Unnamed: 0,regional_indicator,country
0,Sub-Saharan Africa,36
1,Western Europe,21
2,Latin America and Caribbean,20
3,Central and Eastern Europe,17
4,Middle East and North Africa,17
5,Commonwealth of Independent States,12
6,Southeast Asia,9
7,South Asia,7
8,East Asia,6
9,North America and ANZ,4


### Perceived Corruption in each Region Bar Plot

In [15]:
corruption = df2.groupby('regional_indicator').mean(numeric_only=True)[['perceptions_of_corruption']].reset_index()
corruption

Unnamed: 0,regional_indicator,perceptions_of_corruption
0,Central and Eastern Europe,0.850529
1,Commonwealth of Independent States,0.725083
2,East Asia,0.683333
3,Latin America and Caribbean,0.7926
4,Middle East and North Africa,0.762235
5,North America and ANZ,0.44925
6,South Asia,0.797429
7,Southeast Asia,0.709111
8,Sub-Saharan Africa,0.765944
9,Western Europe,0.523095


In [16]:
fig = px.bar(
    corruption,
    x='regional_indicator',
    y='perceptions_of_corruption',
    title='Perceived Corruption in each Region',
    labels={
        'happiness_score': 'Happiness Score',
        'regional_indicator': 'Region',
        'perceptions_of_corruption': 'Corruption'
    },
    color='regional_indicator'
)
fig.layout.height = 500
fig.layout.width = 1000
fig.update_layout(xaxis={'categoryorder': 'total descending'})
fig.show()

### Top 10 Happiest Countries Life Expectancy

In [17]:
fig = px.bar(
    df2.head(10),
    x='country',
    y='healthy_life_expectancy',
    title='Top 10 Happiest Countries Life Expectancy',
    labels={
        'happiness_score': 'Happiness Score',
        'country': 'Country',
        'healthy_life_expectancy': 'Life Expectancy',
        'regional_indicator': 'Region'
    },
    color='regional_indicator',
    hover_data=['happiness_score', 'regional_indicator']
)
fig.layout.height = 500
fig.layout.width = 1000
fig.update_layout(xaxis={'categoryorder': 'total descending'})
fig.show()

### Bottom 10 Happiest Countries Life Expectancy

In [18]:
fig = px.bar(
    df2.tail(10),
    x='country',
    y='healthy_life_expectancy',
    title='Bottom 10 Happiest Countries Life Expectancy',
    labels={
        'happiness_score': 'Happiness Score',
        'country': 'Country',
        'healthy_life_expectancy': 'Life Expectancy',
        'regional_indicator': 'Region'
    },
    color='regional_indicator',
    hover_data=['happiness_score', 'regional_indicator']
)
fig.layout.height = 500
fig.layout.width = 1000
fig.update_layout(xaxis={'categoryorder': 'total descending'})
fig.show()

— Material —
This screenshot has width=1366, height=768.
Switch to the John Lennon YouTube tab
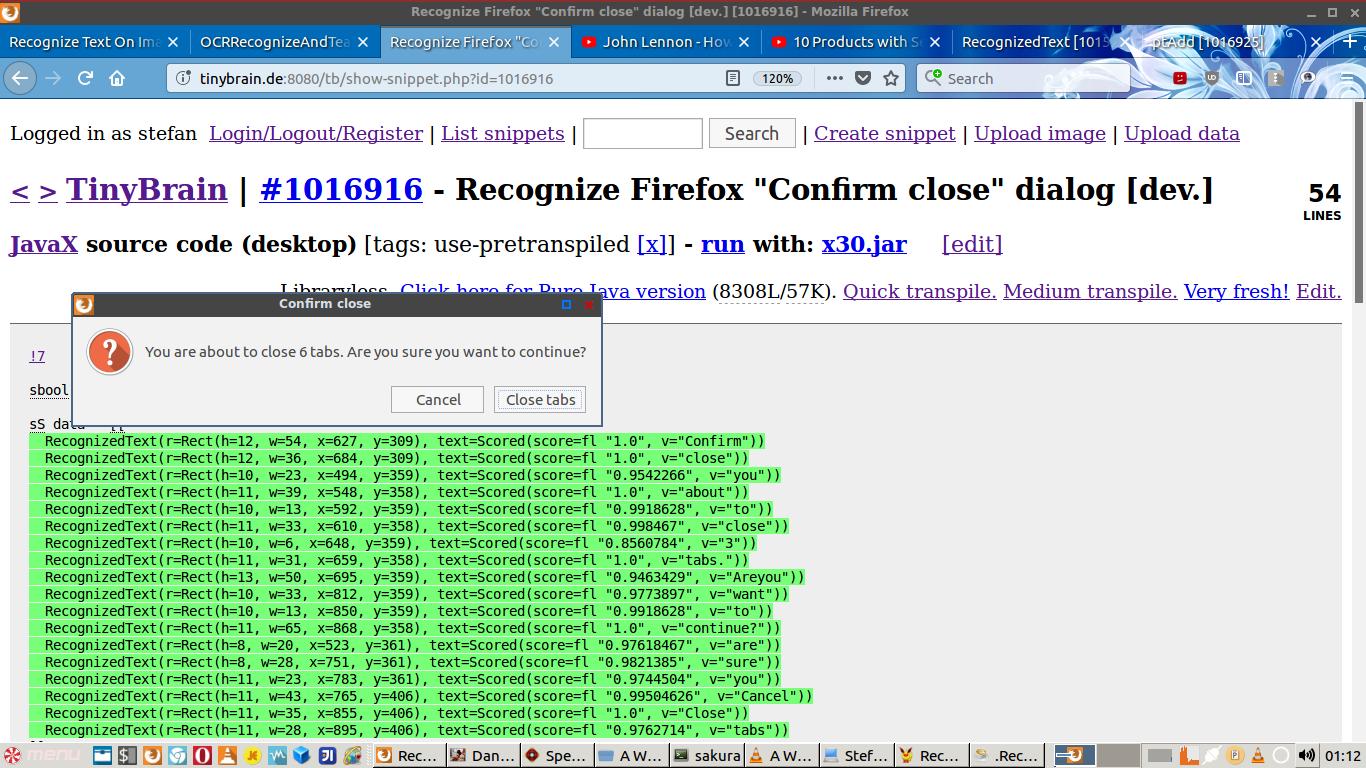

— Problems to work on —
- A) In the happiness data notebook, which mean perceptions_of_corruption value does the table give for North America and ANZ?
- B) Resume the happiness data notebook after its last line with the next section.

— Answers to each task —
- A) 0.44925

- B)
### Happiness Score vs GDP Scatter Plot

In [19]:
fig = px.scatter(
    df2,
    x='freedom_to_make_life_choices',
    y='happiness_score',
    color='regional_indicator',
    title='Happiness Score vs GDP',
    labels={
        'happiness_score': 'Happiness Score',
        'freedom_to_make_life_choices': 'Freedom to make life choices',
        'regional_indicator': 'Region',
        'country': 'Country'
    },
    size='happiness_score',
    hover_data=['country'],
)

fig.layout.height = 700
fig.layout.width = 1200

fig.show()

### Countries with Highest Perception of Corruption Bar Plot

In [20]:
country = df2.sort_values(by='perceptions_of_corruption', ascending=False).head(10)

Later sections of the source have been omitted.